The industries that have some of the largest impacts on the planet also have the power to make the most significant gains in sustainability. At the 10th School of Engineering Dean’s Lecture on February 24, members of the Tufts community gathered in Joyce Cummings Center to hear insights about corporate responsibility and sustainability from the Chairman of the Hochschild Mining Group, Tufts alumnus Eduardo Hochschild, E87. The Dean’s Lecture provides a regular opportunity for Dean of the School of Engineering and Karol Family Professor Kyongbum Lee to welcome esteemed speakers at the top of their respective fields. In his lecture, Hochschild showcased extensive efforts to engineer sustainable mines and cement production while balancing the needs of his company and local communities.

Mined materials are present in nearly every aspect of our daily lives, from large structures such as bridges and buildings to small screws and materials in phone batteries. “We cannot make a world without mining, but we can make a better mine,” said Hochschild. To this end, his group has engineered circular mineral harvesting, a unique method of mining rare earth materials that reduces the impact of extraction on the natural environment. The method will be implemented at Aclara, a new mine in Chile that is part of the Hochschild Group and is scheduled to open within the next two years.

The system utilizes approximately 90% recycled water from local sources during the mining process. Once miners extract the rare earth materials, they backfill what they don’t need, returning roughly 30% of what they extracted to the Earth. Circular mineral harvesting cannot yet be done with more common metals such as copper or silver, but it is possible with the rare earth materials that the Aclara mine will extract. These rare earth materials are critical for developing sustainable infrastructure, including wind turbines and electric cars.

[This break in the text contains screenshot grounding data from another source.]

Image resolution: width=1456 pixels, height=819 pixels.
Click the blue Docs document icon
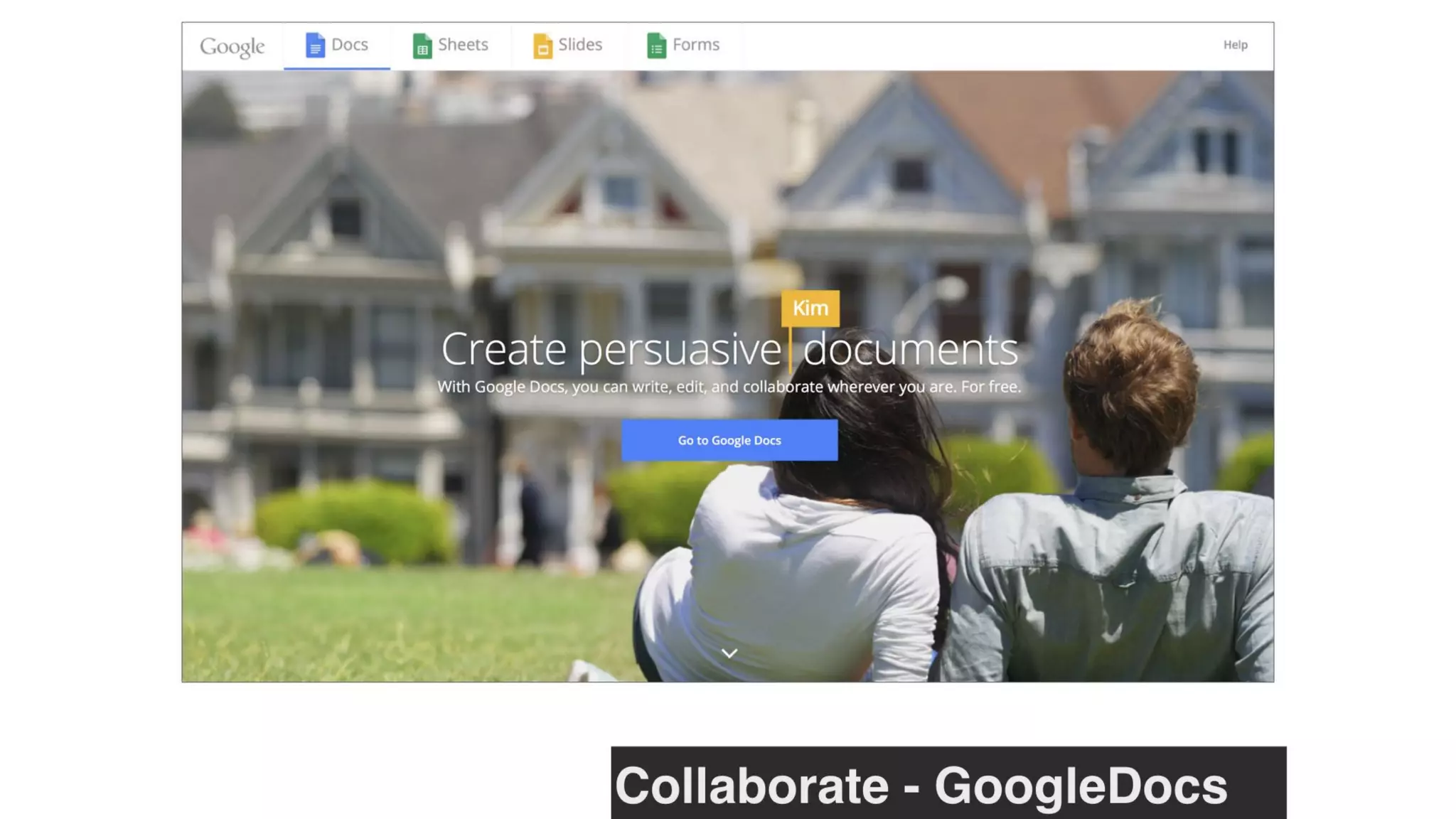(315, 46)
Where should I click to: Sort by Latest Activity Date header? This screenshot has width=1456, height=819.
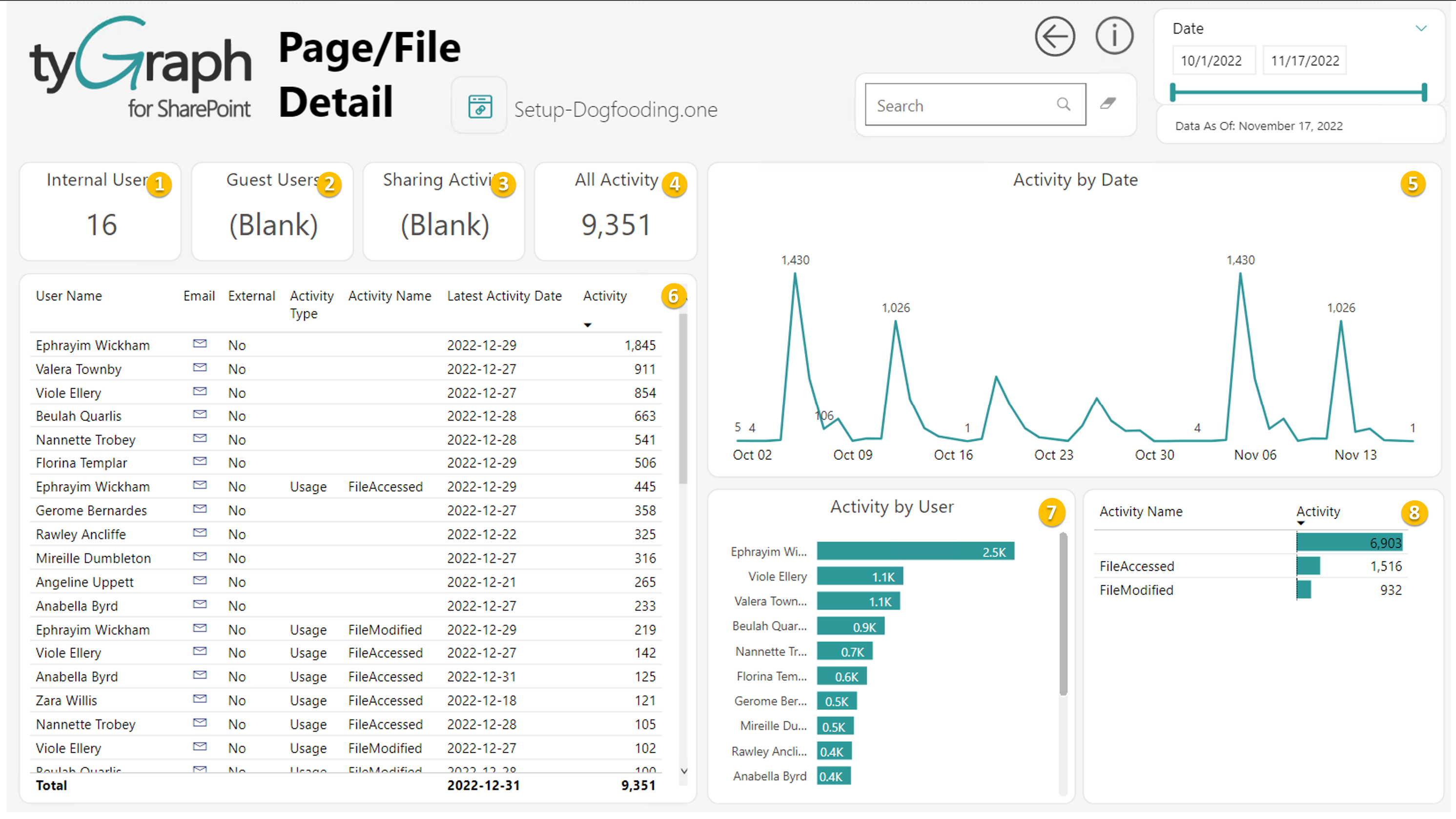pos(504,296)
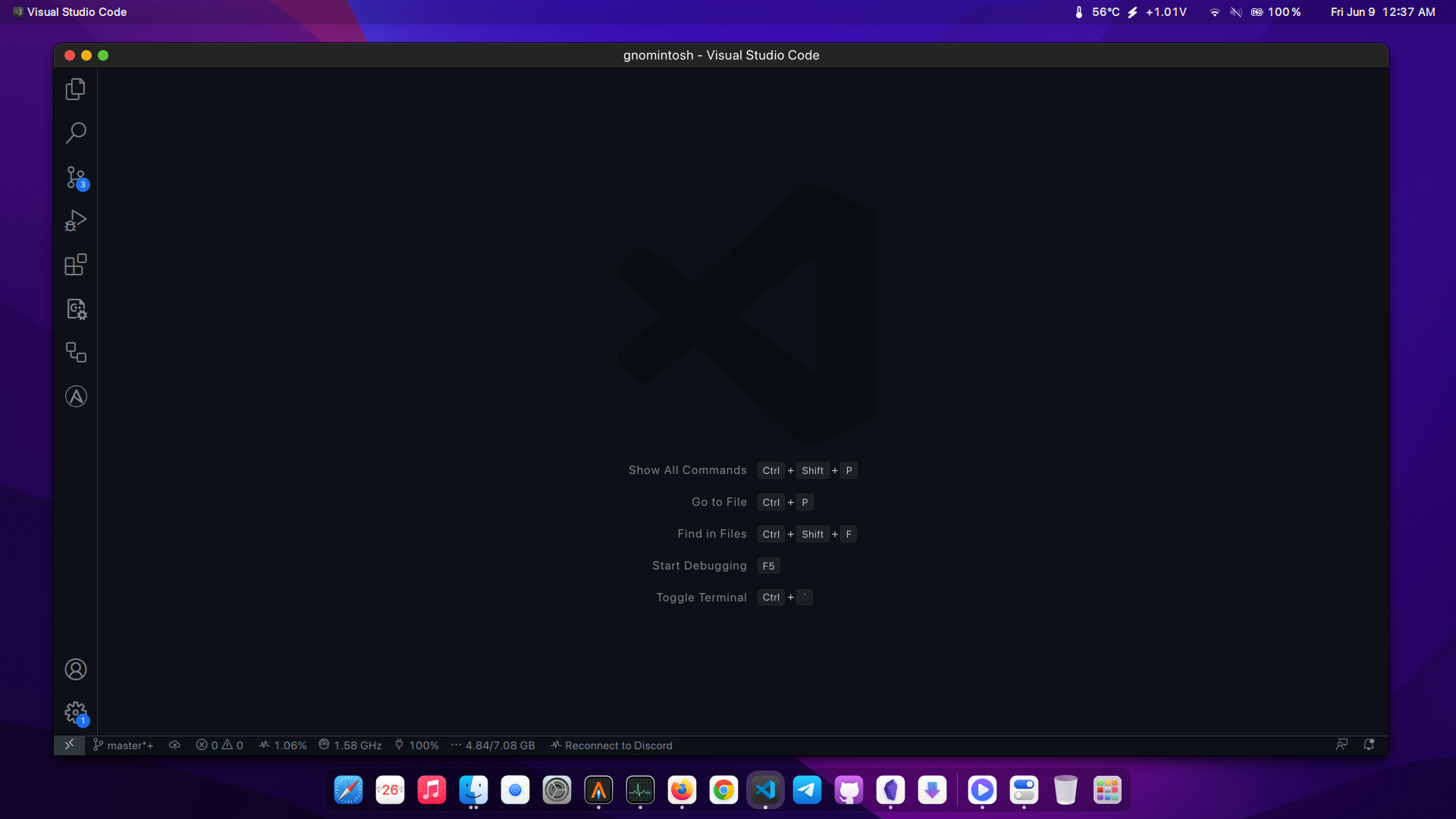Viewport: 1456px width, 819px height.
Task: Click the memory usage 4.84/7.08 GB indicator
Action: [493, 745]
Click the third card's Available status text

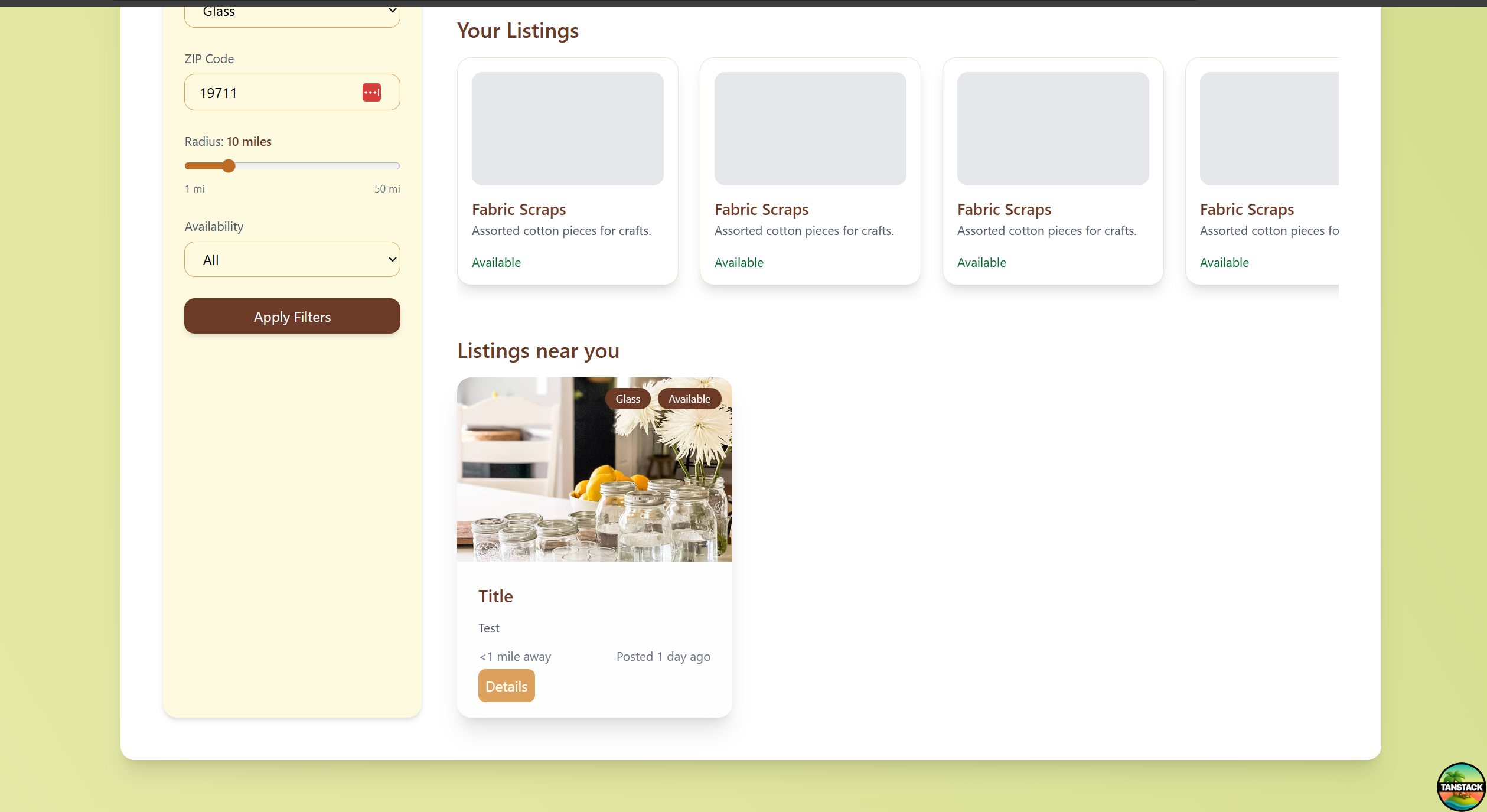pos(981,263)
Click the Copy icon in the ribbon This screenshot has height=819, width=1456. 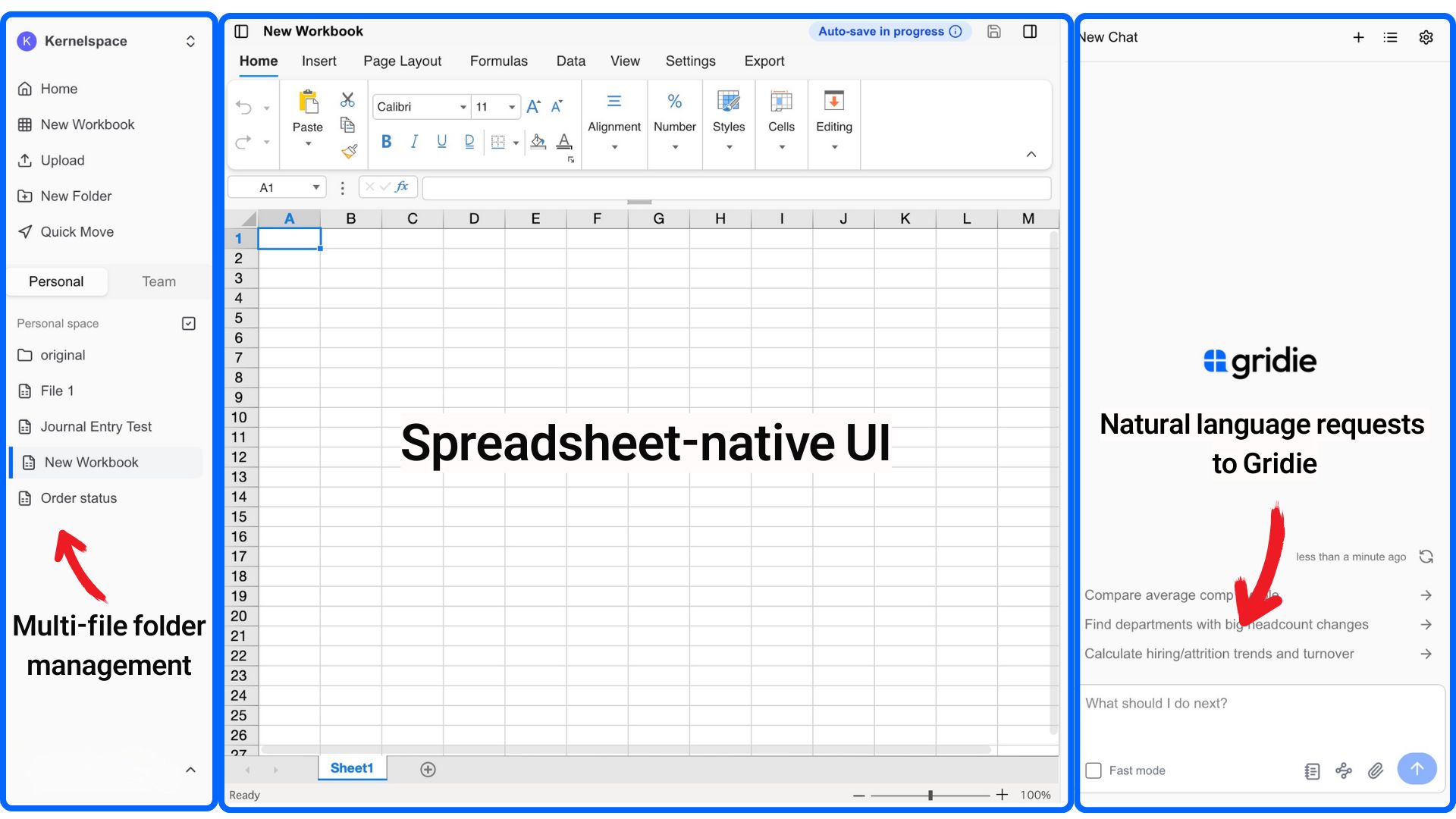(x=347, y=125)
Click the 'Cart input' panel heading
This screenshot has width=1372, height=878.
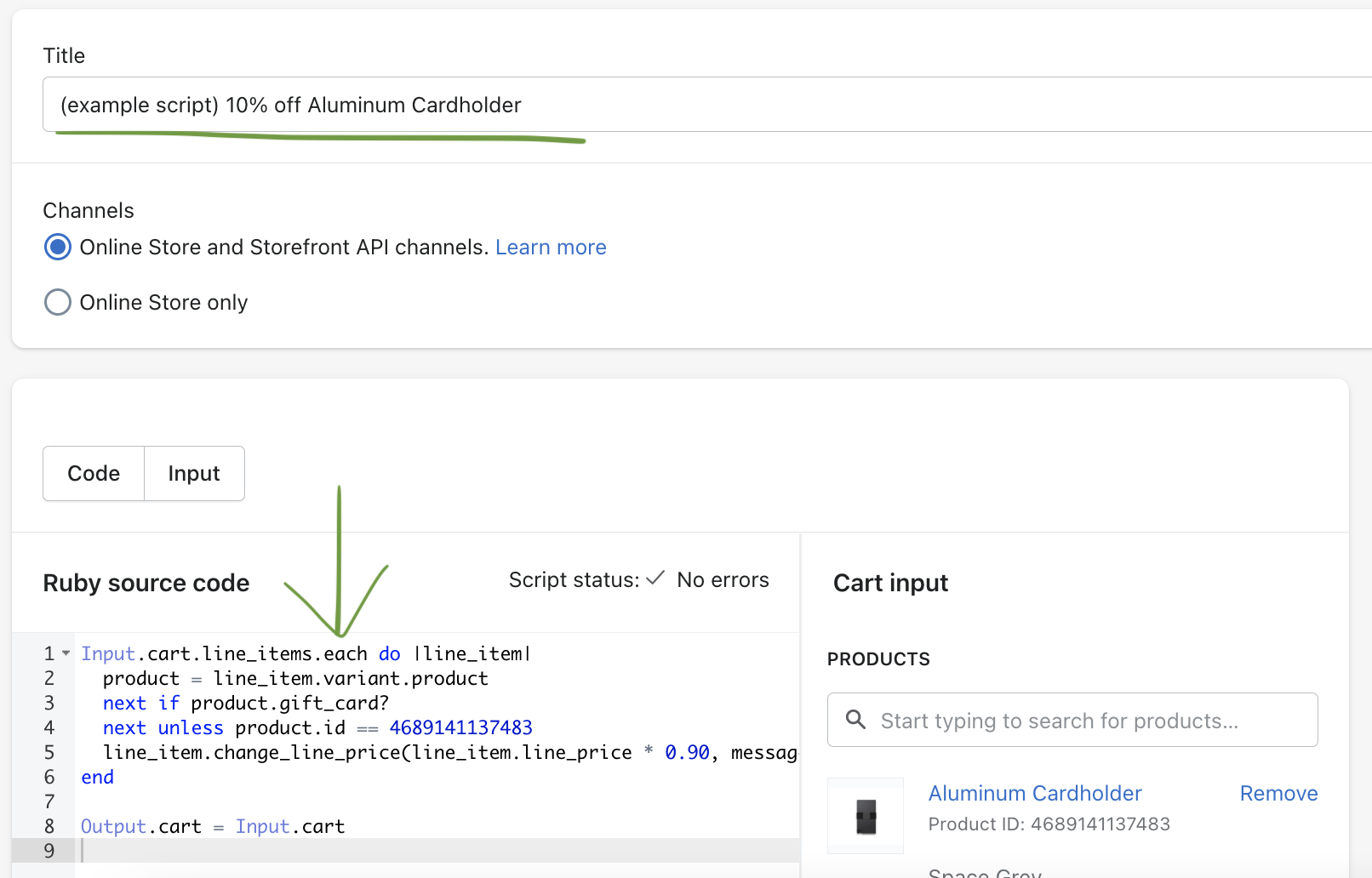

Likewise, Hochschild aims to balance community needs, sustainability, and effective products in the cement industry. Cement production is one of the largest contributors of carbon dioxide to the atmosphere. As the director of cement company Cementos Pacasmayo, Hochschild’s cement has reduced emissions significantly while ensuring that cement remains affordable for people in local communities to build their homes. Reflecting on the efforts made to move mining and cement production in a more sustainable direction, Hochschild noted, “There are things you can do in the old industries that are good for humanity.”

In keeping with the desire to create a brighter world, the Hochschild Group provides employment and education for members of the surrounding communities. In 2011 Hochschild established the University of Engineering and Technology (UTEC), which offers programs in engineering, technology, and administration and digital business. 30% of the students at UTEC are supported with scholarships or financial aid which allow them to access top-class education and connections with universities in the United States. The campus features state-of-the-art labs, research centers, and a LEED certified building, demonstrating a continued commitment to sustainability. 

As a Tufts alum himself, Hochschild referenced the impact that his own education has had on his career. He credited Tufts with sharpening his ability to logically understand problems and find solutions. While sharing that balancing the needs of the community, the environment, and the company can be challenging at times, he reflected that, since its establishment in 1911, the Hochschild Mining Group has sought to work collaboratively and carefully achieve the best solutions.

The mining industry is constantly evolving as more easily accessible deposits become depleted, and the industry must adapt with new technologies. Hochschild concluded his lecture by covering some of the research and development currently in progress to continue improving the industry, including AI mineral recognition and a mining robot. According to Hochschild, “Even those old industries have a lot to offer and a lot of innovation is yet to come."